Beranda Karawang Di Tengah Tantangan Penerbangan, Sanema Tour Pastikan 5 Grup Umroh Berangkat Lancar

Di Tengah Tantangan Penerbangan, Sanema Tour Pastikan 5 Grup Umroh Berangkat Lancar

Sanema tour umroh karawang
Sanema Tour Karawang memastikan seluruh jadwal keberangkatan jamaah umroh tetap berjalan sesuai rencana.

KARAWANG – Di tengah berbagai tantangan yang melanda industri penerbangan internasional, mulai dari kenaikan harga avtur, penyesuaian rute maskapai hingga risiko keterlambatan dan pembatalan penerbangan, Sanema Tour Karawang memastikan seluruh jadwal keberangkatan jamaah umroh tetap berjalan sesuai rencana.

Memasuki musim umroh 1448 Hijriah yang dimulai Juni 2026, travel penyelenggara ibadah umroh tersebut berhasil memberangkatkan lima gelombang jamaah dengan berbagai maskapai internasional tanpa mengalami kendala berarti.

Owner Sanema Tour Karawang, H. Rafiudin Firdaus, mengatakan gelombang pertama telah diberangkatkan pada 15 Juni 2026 menggunakan penerbangan langsung Saudia Airlines dari Bandara Internasional Soekarno-Hatta menuju Madinah.

Baca juga: Satu-satunya dari Jabar, NOEND Band Asal Karawang Siap Tampil di Grebeg Suro Rockfest 2026

“Alhamdulillah jamaah tiba dengan selamat dan mendapatkan keberkahan yang tidak terduga. Akomodasi mereka di Madinah mendapat upgrade gratis dari hotel bintang tiga menjadi hotel bintang lima yang lokasinya lebih dekat dengan Masjid Nabawi,” ujar Rafiudin.

Menurutnya, keberangkatan jamaah pada Juni 2026 dibagi dalam lima gelombang. Gelombang pertama berangkat pada 15 Juni menggunakan Saudia Airlines, disusul gelombang kedua pada 17 Juni dengan Emirates melalui Dubai, gelombang ketiga pada 18 Juni menggunakan Qatar Airways melalui Doha, gelombang keempat pada 20 Juni dengan Oman Air melalui Muscat, serta gelombang terakhir pada 27 Juni menggunakan Saudia Airlines dengan penerbangan langsung.
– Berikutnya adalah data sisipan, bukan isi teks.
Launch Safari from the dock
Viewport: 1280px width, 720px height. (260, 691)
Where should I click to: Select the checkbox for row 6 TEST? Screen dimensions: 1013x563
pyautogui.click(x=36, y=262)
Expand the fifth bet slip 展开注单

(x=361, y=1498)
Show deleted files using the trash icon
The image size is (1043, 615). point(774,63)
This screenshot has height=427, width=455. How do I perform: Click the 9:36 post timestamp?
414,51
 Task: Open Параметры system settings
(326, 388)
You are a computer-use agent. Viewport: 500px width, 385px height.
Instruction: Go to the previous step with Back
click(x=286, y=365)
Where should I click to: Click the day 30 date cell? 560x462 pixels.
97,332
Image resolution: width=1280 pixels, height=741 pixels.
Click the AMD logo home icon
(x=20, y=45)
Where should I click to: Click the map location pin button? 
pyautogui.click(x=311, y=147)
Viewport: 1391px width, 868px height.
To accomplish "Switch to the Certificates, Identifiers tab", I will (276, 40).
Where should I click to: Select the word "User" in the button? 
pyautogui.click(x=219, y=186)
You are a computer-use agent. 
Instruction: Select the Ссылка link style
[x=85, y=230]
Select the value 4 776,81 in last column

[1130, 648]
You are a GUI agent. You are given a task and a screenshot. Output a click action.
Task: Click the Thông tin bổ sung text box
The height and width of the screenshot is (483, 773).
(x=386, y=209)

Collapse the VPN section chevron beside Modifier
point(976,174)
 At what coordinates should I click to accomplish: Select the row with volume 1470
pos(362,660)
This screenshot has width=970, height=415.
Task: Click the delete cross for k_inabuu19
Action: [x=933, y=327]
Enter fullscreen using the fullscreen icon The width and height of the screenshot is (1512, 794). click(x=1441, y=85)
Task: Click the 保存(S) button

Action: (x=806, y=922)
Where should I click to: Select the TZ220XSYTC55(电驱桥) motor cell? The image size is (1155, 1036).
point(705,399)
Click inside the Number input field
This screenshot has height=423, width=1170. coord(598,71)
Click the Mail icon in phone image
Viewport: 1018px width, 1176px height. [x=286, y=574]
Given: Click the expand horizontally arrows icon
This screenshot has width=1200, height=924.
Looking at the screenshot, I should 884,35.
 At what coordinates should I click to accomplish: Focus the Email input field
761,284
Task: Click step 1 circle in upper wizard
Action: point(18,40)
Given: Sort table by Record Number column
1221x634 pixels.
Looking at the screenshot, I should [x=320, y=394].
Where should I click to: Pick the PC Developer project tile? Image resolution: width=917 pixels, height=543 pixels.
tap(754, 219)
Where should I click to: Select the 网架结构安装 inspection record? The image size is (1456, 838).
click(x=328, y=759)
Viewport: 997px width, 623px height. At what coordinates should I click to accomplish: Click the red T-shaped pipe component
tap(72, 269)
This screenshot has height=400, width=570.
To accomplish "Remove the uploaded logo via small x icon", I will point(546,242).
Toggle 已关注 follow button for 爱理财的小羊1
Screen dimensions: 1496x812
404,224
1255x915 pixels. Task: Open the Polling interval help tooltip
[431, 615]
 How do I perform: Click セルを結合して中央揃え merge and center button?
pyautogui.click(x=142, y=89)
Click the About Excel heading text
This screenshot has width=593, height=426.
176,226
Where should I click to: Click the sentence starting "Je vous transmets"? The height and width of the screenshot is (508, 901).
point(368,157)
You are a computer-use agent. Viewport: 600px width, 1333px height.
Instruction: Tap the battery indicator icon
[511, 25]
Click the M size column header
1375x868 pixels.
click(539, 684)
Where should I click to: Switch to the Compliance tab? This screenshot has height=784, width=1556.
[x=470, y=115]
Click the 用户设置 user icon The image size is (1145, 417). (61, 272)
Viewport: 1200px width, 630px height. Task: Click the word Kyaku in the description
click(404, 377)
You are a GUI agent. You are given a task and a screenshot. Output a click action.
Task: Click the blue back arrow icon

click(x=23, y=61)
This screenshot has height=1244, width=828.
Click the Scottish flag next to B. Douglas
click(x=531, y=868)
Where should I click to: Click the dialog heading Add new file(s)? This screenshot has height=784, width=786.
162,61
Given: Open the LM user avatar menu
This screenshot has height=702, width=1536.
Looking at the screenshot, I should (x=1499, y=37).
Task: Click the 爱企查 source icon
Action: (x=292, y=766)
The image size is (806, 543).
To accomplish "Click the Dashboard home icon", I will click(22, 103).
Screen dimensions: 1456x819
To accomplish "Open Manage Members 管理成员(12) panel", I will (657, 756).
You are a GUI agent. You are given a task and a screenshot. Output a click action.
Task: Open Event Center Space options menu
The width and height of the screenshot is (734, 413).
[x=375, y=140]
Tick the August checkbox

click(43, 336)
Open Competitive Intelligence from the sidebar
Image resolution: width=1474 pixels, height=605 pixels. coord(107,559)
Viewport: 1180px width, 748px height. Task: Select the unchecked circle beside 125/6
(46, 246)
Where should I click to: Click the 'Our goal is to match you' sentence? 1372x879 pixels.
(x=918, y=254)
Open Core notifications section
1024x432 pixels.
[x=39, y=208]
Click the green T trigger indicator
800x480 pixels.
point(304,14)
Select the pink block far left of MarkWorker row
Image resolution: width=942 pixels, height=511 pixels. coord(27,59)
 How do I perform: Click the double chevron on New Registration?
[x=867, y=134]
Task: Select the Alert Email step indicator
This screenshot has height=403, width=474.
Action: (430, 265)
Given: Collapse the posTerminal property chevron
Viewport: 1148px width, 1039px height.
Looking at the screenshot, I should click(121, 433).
Secara keseluruhan, Sanema Tour memberangkatkan ratusan jamaah selama Juni 2026. Para jamaah berasal dari berbagai daerah, tidak hanya Karawang, tetapi juga Jabodetabek, Purwakarta, Subang hingga Lampung.

Rafiudin menegaskan, kepastian keberangkatan menjadi prioritas utama di tengah maraknya keluhan jamaah umroh yang mengalami penundaan maupun ketidakjelasan jadwal perjalanan di sejumlah daerah.